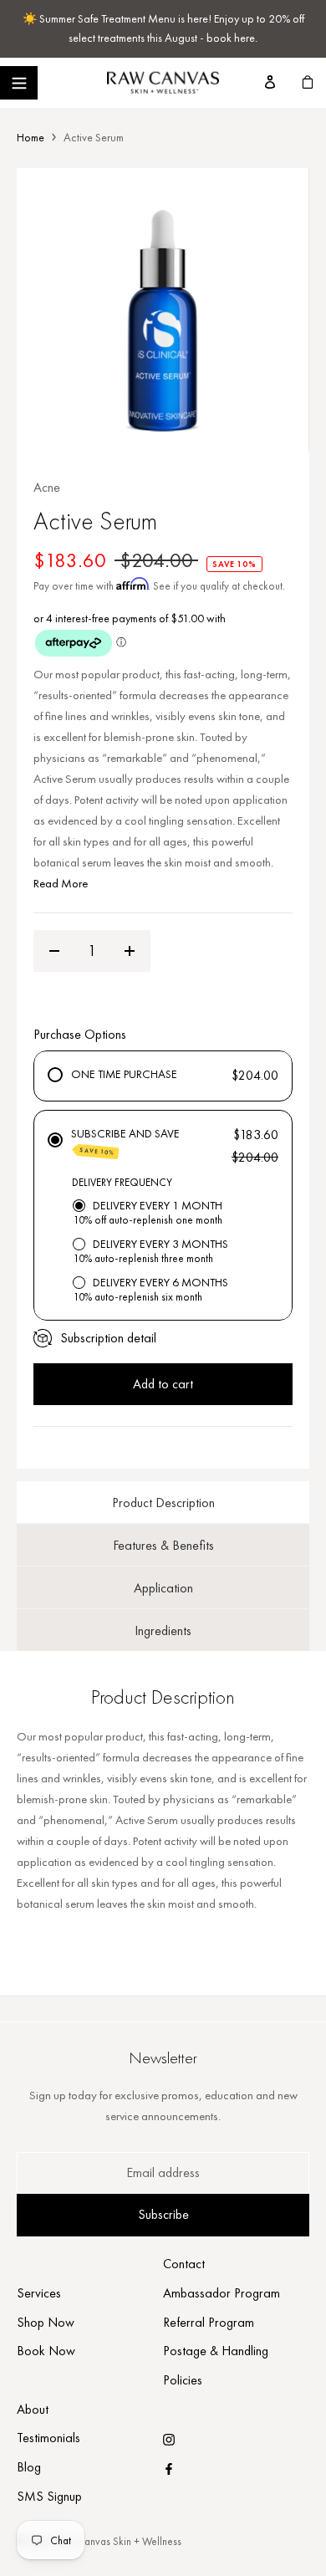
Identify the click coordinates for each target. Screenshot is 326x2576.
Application (163, 1588)
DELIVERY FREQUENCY (122, 1182)
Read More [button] (60, 883)
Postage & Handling (215, 2350)
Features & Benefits (163, 1545)
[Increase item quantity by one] (129, 951)
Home (30, 137)
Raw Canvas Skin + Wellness (118, 2541)
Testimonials (48, 2437)
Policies (182, 2380)
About (32, 2409)
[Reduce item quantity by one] (54, 951)
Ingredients (163, 1630)
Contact (184, 2263)
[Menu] (19, 83)
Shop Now (45, 2322)
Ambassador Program (221, 2293)
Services (39, 2293)
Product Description (163, 1502)
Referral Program (208, 2322)
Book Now (46, 2350)
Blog (29, 2467)
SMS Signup (49, 2496)
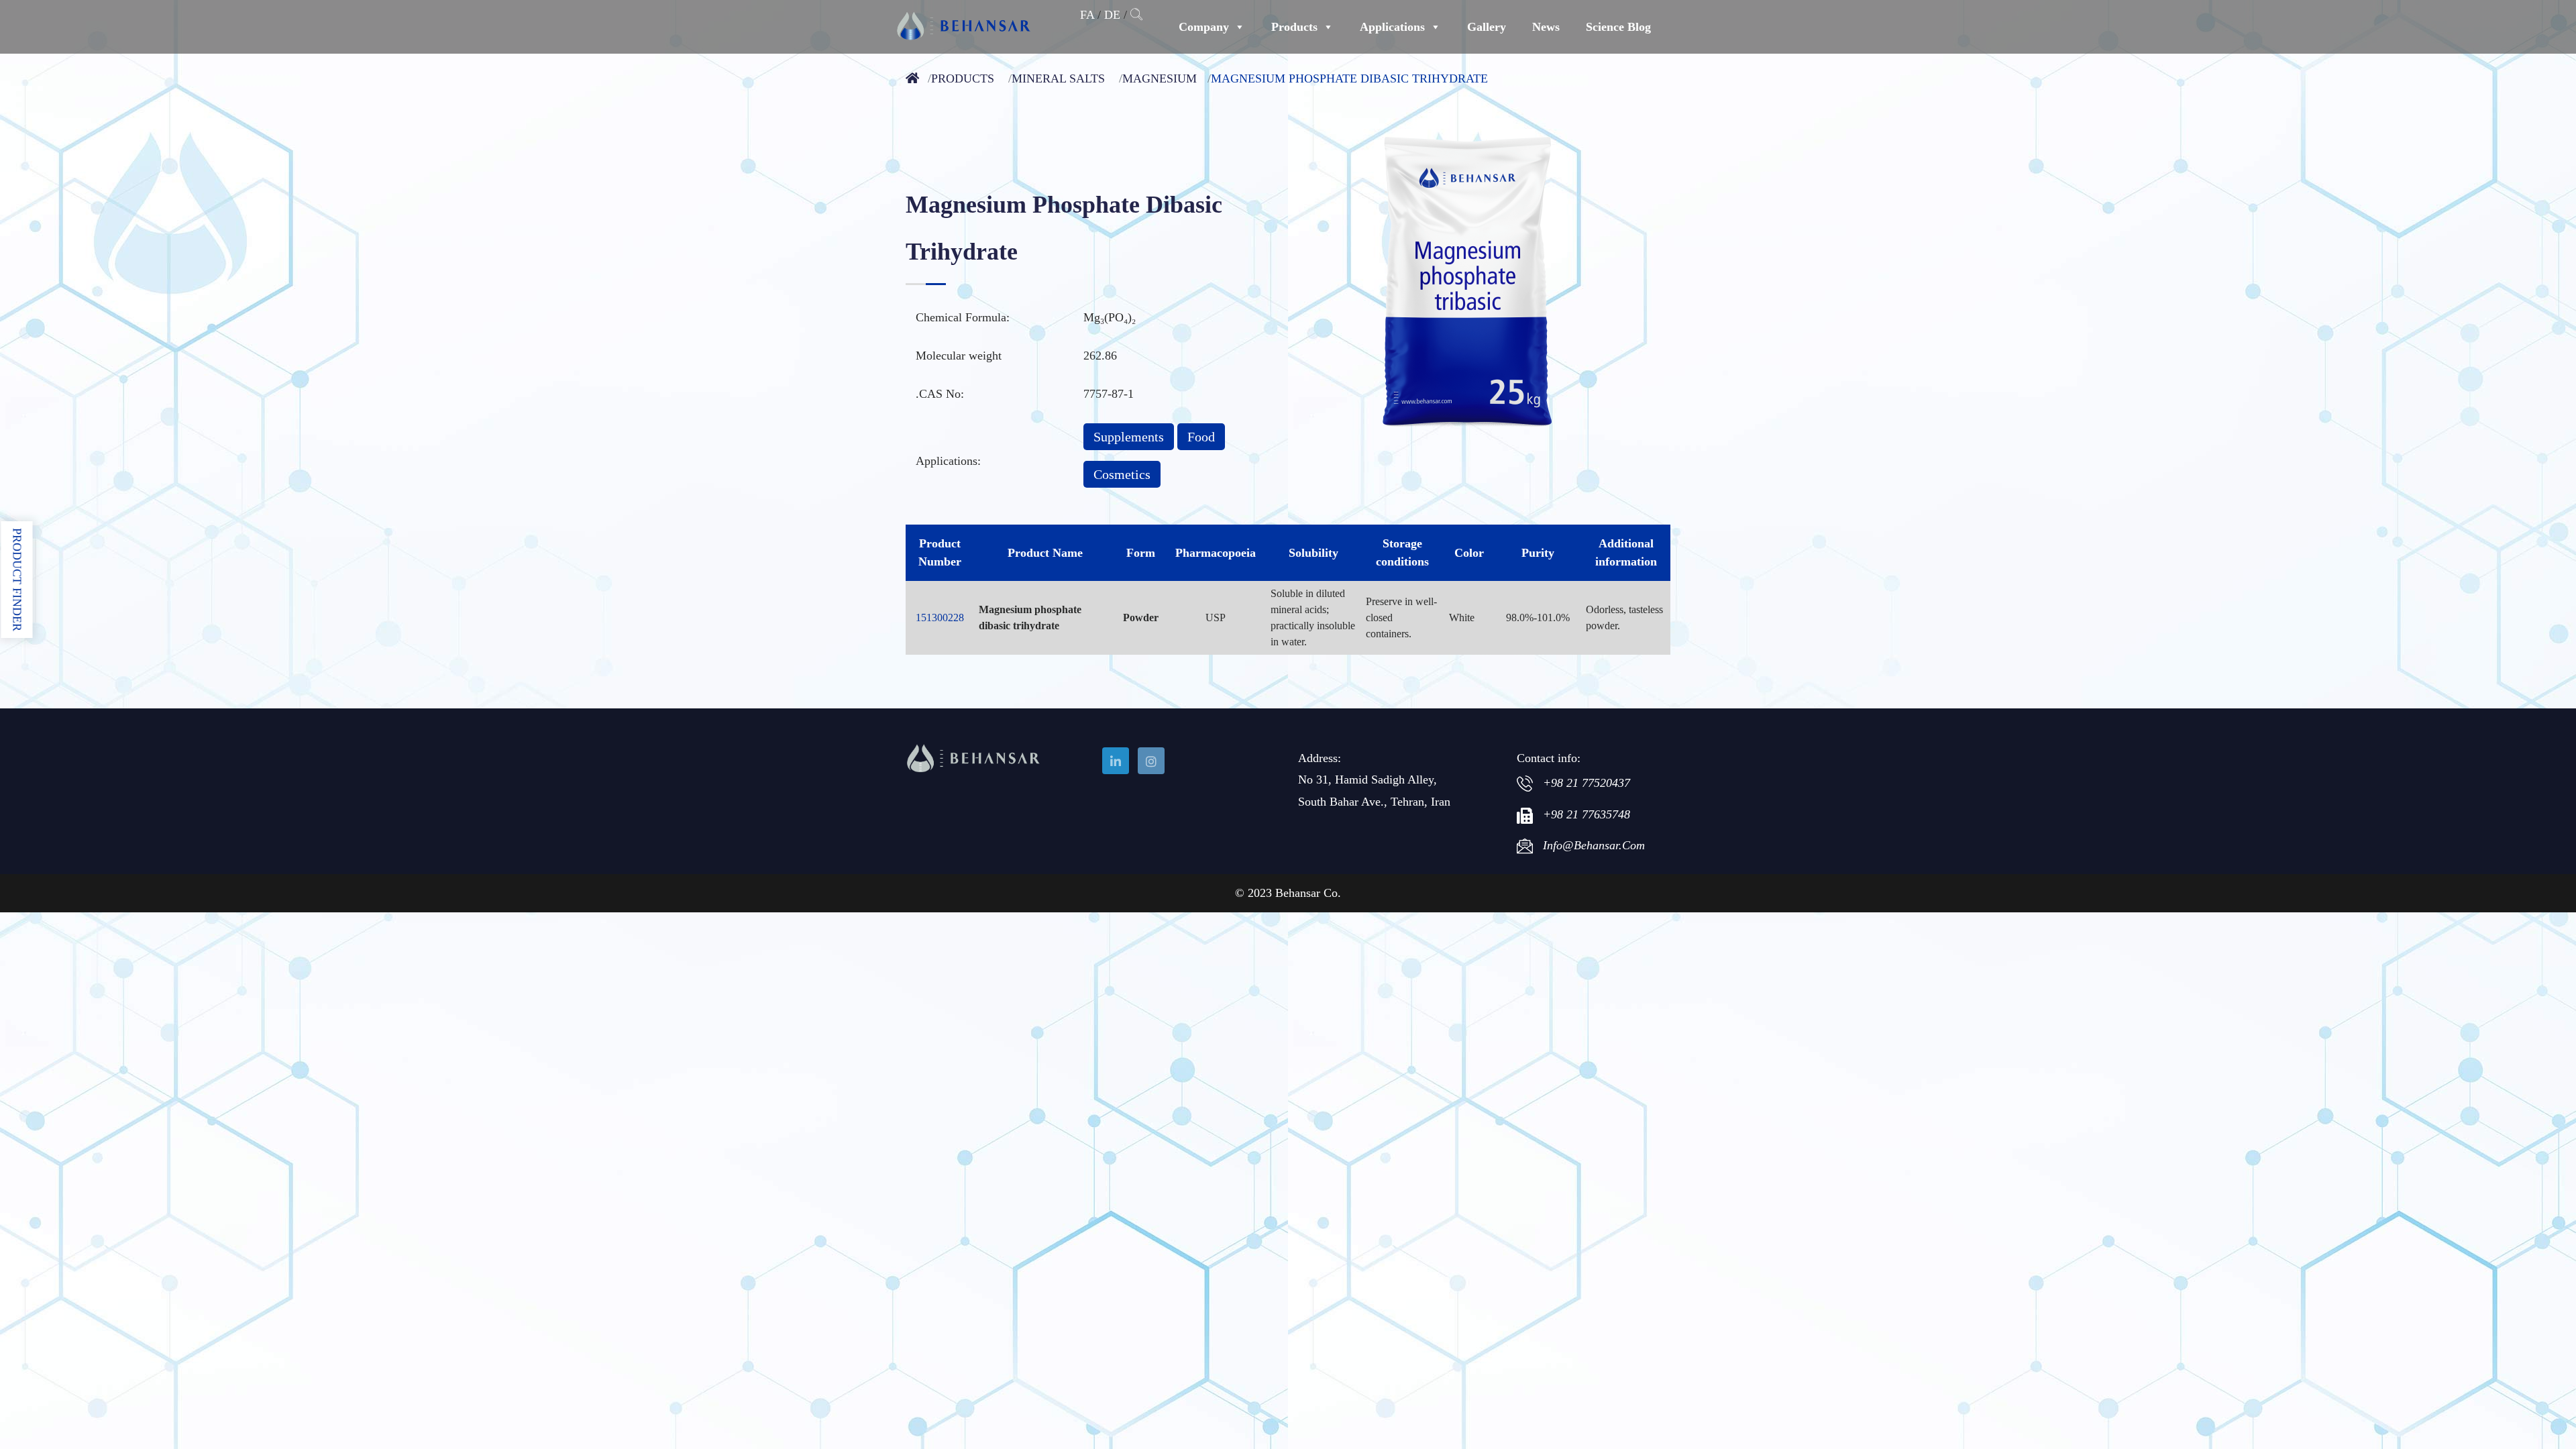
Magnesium (1159, 78)
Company (1204, 27)
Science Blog (1618, 27)
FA (1087, 14)
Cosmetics (1121, 474)
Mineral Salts (1058, 78)
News (1546, 27)
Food (1201, 436)
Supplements (1128, 436)
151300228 (940, 617)
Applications (1392, 27)
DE (1112, 14)
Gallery (1486, 27)
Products (1294, 27)
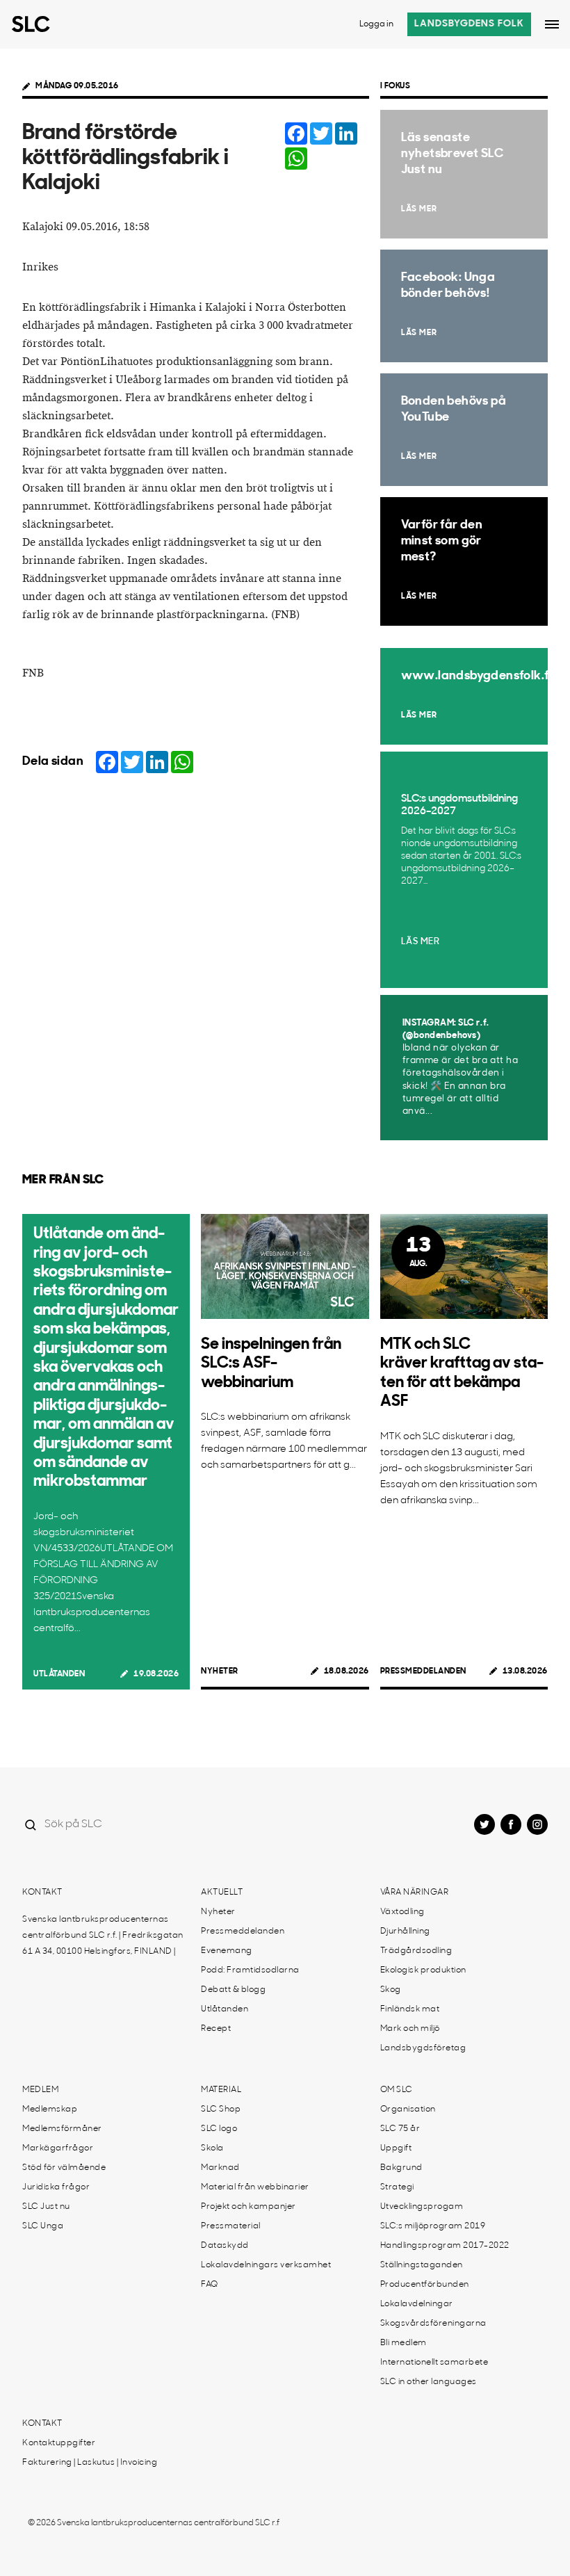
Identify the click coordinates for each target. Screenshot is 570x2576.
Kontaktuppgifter (58, 2443)
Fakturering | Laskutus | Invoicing (89, 2462)
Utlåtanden (59, 1674)
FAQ (209, 2285)
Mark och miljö (410, 2029)
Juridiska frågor (56, 2187)
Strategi (397, 2187)
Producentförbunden (424, 2285)
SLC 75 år (400, 2129)
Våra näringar (414, 1892)
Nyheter (219, 1671)
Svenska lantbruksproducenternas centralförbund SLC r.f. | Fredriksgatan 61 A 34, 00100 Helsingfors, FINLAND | (103, 1935)
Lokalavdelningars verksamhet (266, 2265)
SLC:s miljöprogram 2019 (433, 2226)
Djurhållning (405, 1931)
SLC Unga (42, 2226)
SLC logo (219, 2129)
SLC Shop (221, 2109)
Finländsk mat (410, 2009)
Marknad (220, 2168)
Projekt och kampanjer (248, 2207)
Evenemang (226, 1951)
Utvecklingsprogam (422, 2207)
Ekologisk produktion (423, 1970)
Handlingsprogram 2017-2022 (445, 2246)
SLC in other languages (428, 2382)
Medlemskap (49, 2109)
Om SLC (396, 2090)
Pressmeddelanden (423, 1671)
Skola (212, 2148)
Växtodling (402, 1912)
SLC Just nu (46, 2207)
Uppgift (396, 2148)
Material (221, 2090)
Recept (216, 2029)
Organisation (408, 2109)
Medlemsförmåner (62, 2129)
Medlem (40, 2090)
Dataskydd (225, 2246)
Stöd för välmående (64, 2168)
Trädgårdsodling (416, 1951)
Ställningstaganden (421, 2265)
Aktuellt (222, 1892)
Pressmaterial (231, 2226)
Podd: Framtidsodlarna (250, 1970)
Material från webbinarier (255, 2187)
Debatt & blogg (233, 1990)
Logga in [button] (376, 24)
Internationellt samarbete (434, 2362)
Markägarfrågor (57, 2148)
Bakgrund (401, 2168)
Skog (390, 1990)
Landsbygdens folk (469, 24)
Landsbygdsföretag (423, 2048)
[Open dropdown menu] (552, 24)
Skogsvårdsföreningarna (433, 2323)
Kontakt (42, 1892)
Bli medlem (403, 2343)
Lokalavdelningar (416, 2304)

◆ **Instructions to follow**:
The required answer is the run of lines above, starting at the line with "Projekt och kampanjer (248, 2207)" and ending at the line with "Skog (390, 1990)", reproduced exactly with both ends.

◆ **Written solution**:
Projekt och kampanjer (248, 2207)
Evenemang (226, 1951)
Utvecklingsprogam (422, 2207)
Ekologisk produktion (423, 1970)
Handlingsprogram 2017-2022 (445, 2246)
SLC in other languages (428, 2382)
Medlemskap (49, 2109)
Om SLC (396, 2090)
Pressmeddelanden (423, 1671)
Skola (212, 2148)
Växtodling (402, 1912)
SLC Just nu (46, 2207)
Uppgift (396, 2148)
Material (221, 2090)
Recept (216, 2029)
Organisation (408, 2109)
Medlemsförmåner (62, 2129)
Medlem (40, 2090)
Dataskydd (225, 2246)
Stöd för välmående (64, 2168)
Trädgårdsodling (416, 1951)
Ställningstaganden (421, 2265)
Aktuellt (222, 1892)
Pressmaterial (231, 2226)
Podd: Framtidsodlarna (250, 1970)
Material från webbinarier (255, 2187)
Debatt & blogg (233, 1990)
Logga in [button] (376, 24)
Internationellt samarbete (434, 2362)
Markägarfrågor (57, 2148)
Bakgrund (401, 2168)
Skog (390, 1990)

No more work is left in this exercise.